Pour échapper à l’autorité de sa famille, il fallait qu’elle trouvât dans sa famille même quelqu’un qui la crût : c’était le plus difficile. Au défaut de son père, elle convertit son oncle à sa mission. Il la prit avec lui, comme pour soigner sa femme en couches. Elle obtint de lui qu’il irait demander pour elle l’appui du sire de Baudricourt, capitaine de Vaucouleurs. L’homme de guerre reçut assez mal le paysan et lui dit qu’il n’y avait rien à faire, sinon de la ramener chez son père, « bien souffletée »[1]. Elle ne se rebuta pas ; elle voulut partir et il fallut bien que son oncle l’accompagnât. C’était le moment décisif ; elle quittait pour toujours le village et la famille ; elle embrassa ses amies, surtout sa petite bonne amie Mangette qu’elle recommanda à Dieu ; mais pour sa grande amie et compagne Haumette, celle qu’elle aimait le plus, elle aima mieux partir sans la voir[2].

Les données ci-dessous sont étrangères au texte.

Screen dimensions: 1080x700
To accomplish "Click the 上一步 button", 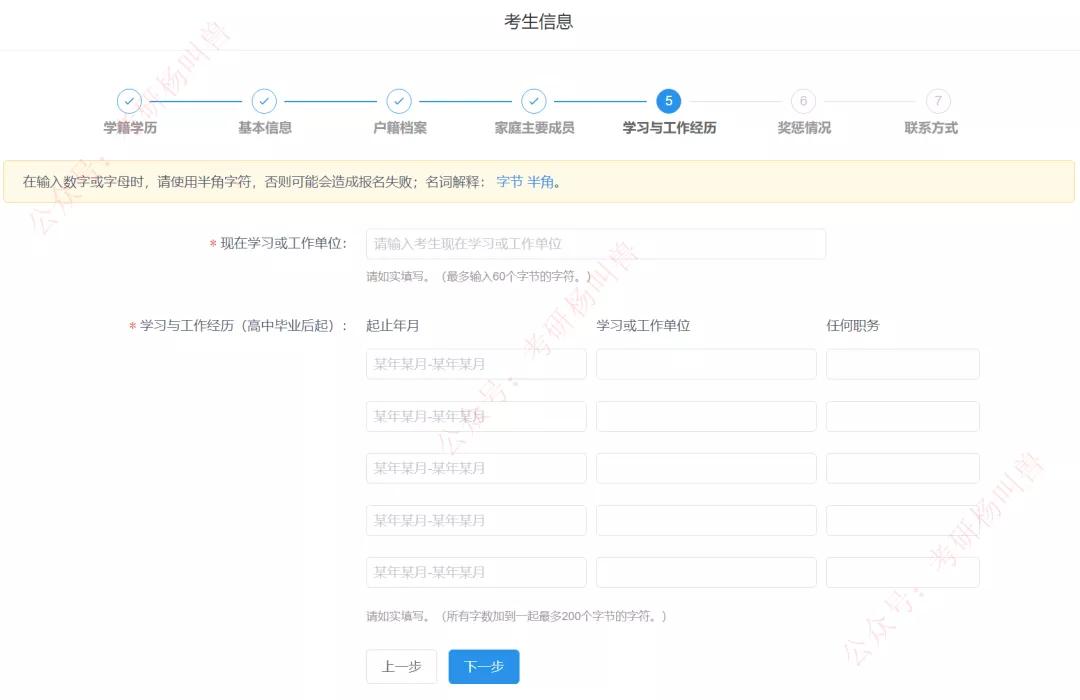I will 401,666.
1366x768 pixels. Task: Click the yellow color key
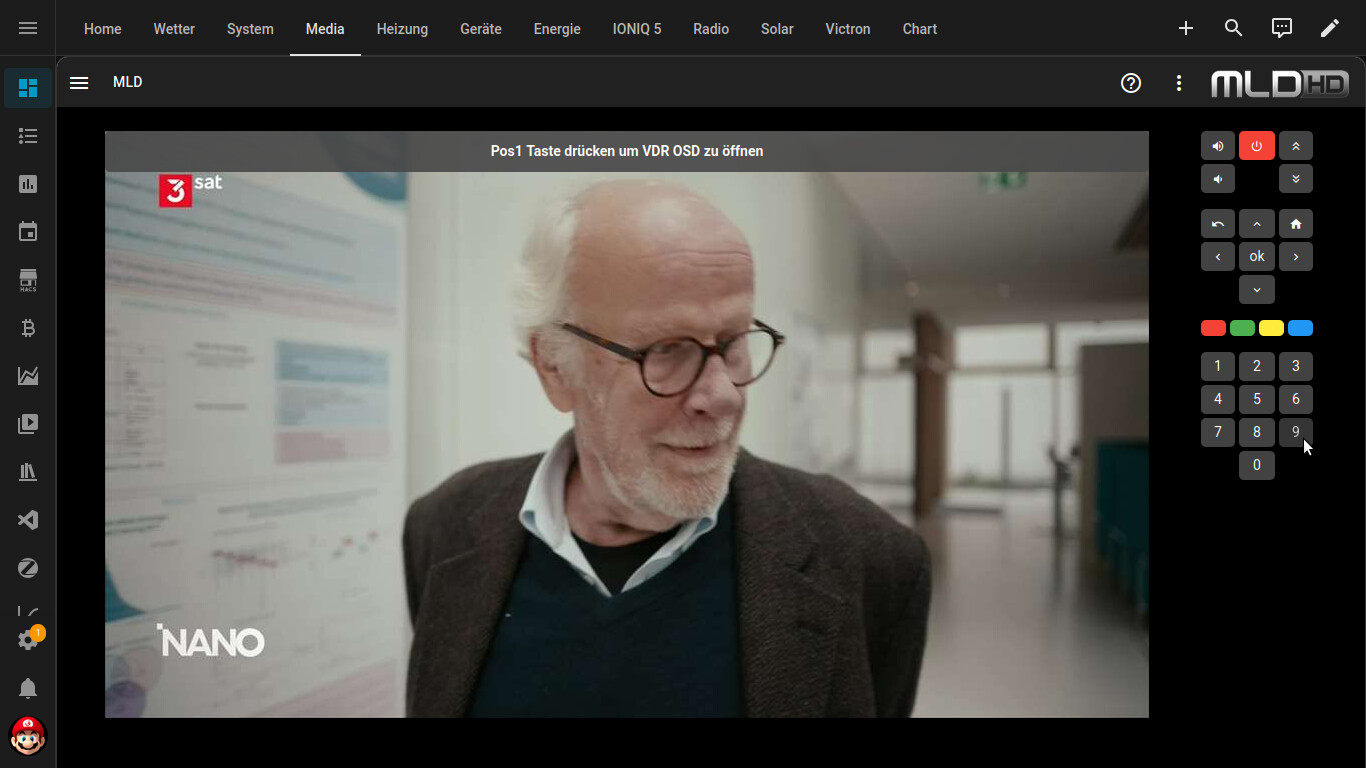1271,328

Elle arriva donc dans cette ville de Vaucouleurs, avec ses gros habits rouges de paysanne[3], et alla loger avec son oncle chez la femme d’un charron, qui la prit en amitié. Elle se fit mener chez Baudricourt, et lui dit avec fermeté « qu’elle venait vers lui de la part de son Seigneur, pour qu’il mandât au dauphin de se bien maintenir, et qu’il n’assignât point de bataille à ses ennemis, parce que son Seigneur lui donnerait secours

  1. « Daret ci alapas. » (Notices des mss.)
  2. « Nescivit recessum… Multum flevit… » (Déposition d’Haumette.)
  3. « Pauperibus vestibus rubeis. » (Déposition de Jean de Metz.)